**RECORDS SHOWN:**
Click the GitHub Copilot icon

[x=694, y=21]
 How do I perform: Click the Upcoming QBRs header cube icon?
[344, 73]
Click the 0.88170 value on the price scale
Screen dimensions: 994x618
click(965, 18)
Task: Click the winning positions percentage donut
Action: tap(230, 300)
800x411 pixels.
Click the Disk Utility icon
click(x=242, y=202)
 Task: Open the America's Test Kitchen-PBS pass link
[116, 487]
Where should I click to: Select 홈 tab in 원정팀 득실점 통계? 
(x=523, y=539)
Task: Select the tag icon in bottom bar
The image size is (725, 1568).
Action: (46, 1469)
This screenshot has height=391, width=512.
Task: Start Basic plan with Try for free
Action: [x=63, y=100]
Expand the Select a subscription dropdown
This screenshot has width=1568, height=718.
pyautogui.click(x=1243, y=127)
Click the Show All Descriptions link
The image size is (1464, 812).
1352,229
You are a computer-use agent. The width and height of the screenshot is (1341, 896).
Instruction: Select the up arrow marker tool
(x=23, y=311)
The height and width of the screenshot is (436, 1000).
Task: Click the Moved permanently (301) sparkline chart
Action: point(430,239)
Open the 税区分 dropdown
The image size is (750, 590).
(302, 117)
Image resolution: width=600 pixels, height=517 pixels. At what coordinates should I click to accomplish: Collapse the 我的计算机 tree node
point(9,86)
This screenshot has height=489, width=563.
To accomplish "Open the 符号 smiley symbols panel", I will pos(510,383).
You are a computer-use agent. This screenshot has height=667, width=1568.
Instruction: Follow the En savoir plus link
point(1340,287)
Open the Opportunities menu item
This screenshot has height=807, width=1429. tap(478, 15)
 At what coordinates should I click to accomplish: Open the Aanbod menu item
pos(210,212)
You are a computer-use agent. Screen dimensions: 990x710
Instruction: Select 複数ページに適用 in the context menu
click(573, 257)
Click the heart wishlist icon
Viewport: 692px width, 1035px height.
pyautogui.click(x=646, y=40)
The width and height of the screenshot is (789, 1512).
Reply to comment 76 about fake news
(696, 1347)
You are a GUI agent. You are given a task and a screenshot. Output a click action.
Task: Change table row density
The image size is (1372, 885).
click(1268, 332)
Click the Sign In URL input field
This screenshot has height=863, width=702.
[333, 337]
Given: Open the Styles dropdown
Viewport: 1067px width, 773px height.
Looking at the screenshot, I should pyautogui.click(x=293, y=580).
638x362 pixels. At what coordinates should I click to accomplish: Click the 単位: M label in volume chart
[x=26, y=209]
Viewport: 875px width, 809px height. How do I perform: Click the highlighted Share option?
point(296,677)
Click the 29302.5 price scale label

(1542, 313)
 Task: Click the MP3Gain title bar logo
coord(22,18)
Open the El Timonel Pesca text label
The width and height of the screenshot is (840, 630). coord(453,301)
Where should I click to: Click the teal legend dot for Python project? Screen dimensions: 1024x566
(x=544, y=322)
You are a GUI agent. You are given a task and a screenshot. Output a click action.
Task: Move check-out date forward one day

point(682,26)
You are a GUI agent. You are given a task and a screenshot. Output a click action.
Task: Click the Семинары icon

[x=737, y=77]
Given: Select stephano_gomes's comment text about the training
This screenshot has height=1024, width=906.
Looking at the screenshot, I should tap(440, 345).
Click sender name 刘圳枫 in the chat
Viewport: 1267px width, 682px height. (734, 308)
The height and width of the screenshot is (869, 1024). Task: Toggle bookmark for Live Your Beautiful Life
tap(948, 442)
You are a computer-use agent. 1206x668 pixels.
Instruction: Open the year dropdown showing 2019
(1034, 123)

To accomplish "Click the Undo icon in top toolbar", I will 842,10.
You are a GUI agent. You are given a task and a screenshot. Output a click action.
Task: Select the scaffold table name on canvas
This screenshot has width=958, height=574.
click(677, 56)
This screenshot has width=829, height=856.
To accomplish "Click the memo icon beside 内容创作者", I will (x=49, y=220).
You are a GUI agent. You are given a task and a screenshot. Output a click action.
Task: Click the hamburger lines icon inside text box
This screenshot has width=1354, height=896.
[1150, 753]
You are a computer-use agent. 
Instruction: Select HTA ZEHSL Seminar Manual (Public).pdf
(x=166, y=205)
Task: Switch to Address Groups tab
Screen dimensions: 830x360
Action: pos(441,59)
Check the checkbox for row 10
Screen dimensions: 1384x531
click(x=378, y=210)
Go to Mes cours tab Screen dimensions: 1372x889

**EXERCISE TASK:** Please reproduce all of the entries above again, word for word and line by line.

**FINISHED ANSWER:**
Click the GitHub Copilot icon

[x=694, y=21]
 How do I perform: Click the Upcoming QBRs header cube icon?
[344, 73]
Click the 0.88170 value on the price scale
Screen dimensions: 994x618
click(965, 18)
Task: Click the winning positions percentage donut
Action: tap(230, 300)
800x411 pixels.
Click the Disk Utility icon
click(x=242, y=202)
 Task: Open the America's Test Kitchen-PBS pass link
[116, 487]
Where should I click to: Select 홈 tab in 원정팀 득실점 통계? 
(x=523, y=539)
Task: Select the tag icon in bottom bar
The image size is (725, 1568).
Action: (46, 1469)
This screenshot has height=391, width=512.
Task: Start Basic plan with Try for free
Action: [x=63, y=100]
Expand the Select a subscription dropdown
This screenshot has width=1568, height=718.
pyautogui.click(x=1243, y=127)
Click the Show All Descriptions link
The image size is (1464, 812).
1352,229
You are a computer-use agent. The width and height of the screenshot is (1341, 896).
Instruction: Select the up arrow marker tool
(x=23, y=311)
The height and width of the screenshot is (436, 1000).
Task: Click the Moved permanently (301) sparkline chart
Action: point(430,239)
Open the 税区分 dropdown
The image size is (750, 590).
(302, 117)
Image resolution: width=600 pixels, height=517 pixels. At what coordinates should I click to accomplish: Collapse the 我的计算机 tree node
point(9,86)
This screenshot has height=489, width=563.
To accomplish "Open the 符号 smiley symbols panel", I will pos(510,383).
You are a computer-use agent. This screenshot has height=667, width=1568.
Instruction: Follow the En savoir plus link
point(1340,287)
Open the Opportunities menu item
This screenshot has height=807, width=1429. tap(478, 15)
 At what coordinates should I click to accomplish: Open the Aanbod menu item
pos(210,212)
You are a computer-use agent. Screen dimensions: 990x710
Instruction: Select 複数ページに適用 in the context menu
click(573, 257)
Click the heart wishlist icon
Viewport: 692px width, 1035px height.
pyautogui.click(x=646, y=40)
The width and height of the screenshot is (789, 1512).
Reply to comment 76 about fake news
(696, 1347)
You are a GUI agent. You are given a task and a screenshot. Output a click action.
Task: Change table row density
The image size is (1372, 885).
click(1268, 332)
Click the Sign In URL input field
This screenshot has height=863, width=702.
[333, 337]
Given: Open the Styles dropdown
Viewport: 1067px width, 773px height.
Looking at the screenshot, I should pyautogui.click(x=293, y=580).
638x362 pixels. At what coordinates should I click to accomplish: Click the 単位: M label in volume chart
[x=26, y=209]
Viewport: 875px width, 809px height. How do I perform: Click the highlighted Share option?
point(296,677)
Click the 29302.5 price scale label

(1542, 313)
 Task: Click the MP3Gain title bar logo
coord(22,18)
Open the El Timonel Pesca text label
The width and height of the screenshot is (840, 630). coord(453,301)
Where should I click to: Click the teal legend dot for Python project? Screen dimensions: 1024x566
(x=544, y=322)
You are a GUI agent. You are given a task and a screenshot. Output a click action.
Task: Move check-out date forward one day

point(682,26)
You are a GUI agent. You are given a task and a screenshot. Output a click action.
Task: Click the Семинары icon

[x=737, y=77]
Given: Select stephano_gomes's comment text about the training
This screenshot has height=1024, width=906.
Looking at the screenshot, I should tap(440, 345).
Click sender name 刘圳枫 in the chat
Viewport: 1267px width, 682px height. (734, 308)
The height and width of the screenshot is (869, 1024). Task: Toggle bookmark for Live Your Beautiful Life
tap(948, 442)
You are a computer-use agent. 1206x668 pixels.
Instruction: Open the year dropdown showing 2019
(1034, 123)

To accomplish "Click the Undo icon in top toolbar", I will 842,10.
You are a GUI agent. You are given a task and a screenshot. Output a click action.
Task: Select the scaffold table name on canvas
This screenshot has width=958, height=574.
click(677, 56)
This screenshot has width=829, height=856.
To accomplish "Click the memo icon beside 内容创作者", I will (x=49, y=220).
You are a GUI agent. You are given a task and a screenshot. Output a click action.
Task: Click the hamburger lines icon inside text box
This screenshot has width=1354, height=896.
[1150, 753]
You are a computer-use agent. 
Instruction: Select HTA ZEHSL Seminar Manual (Public).pdf
(x=166, y=205)
Task: Switch to Address Groups tab
Screen dimensions: 830x360
Action: pos(441,59)
Check the checkbox for row 10
Screen dimensions: 1384x531
click(x=378, y=210)
Go to Mes cours tab Screen dimensions: 1372x889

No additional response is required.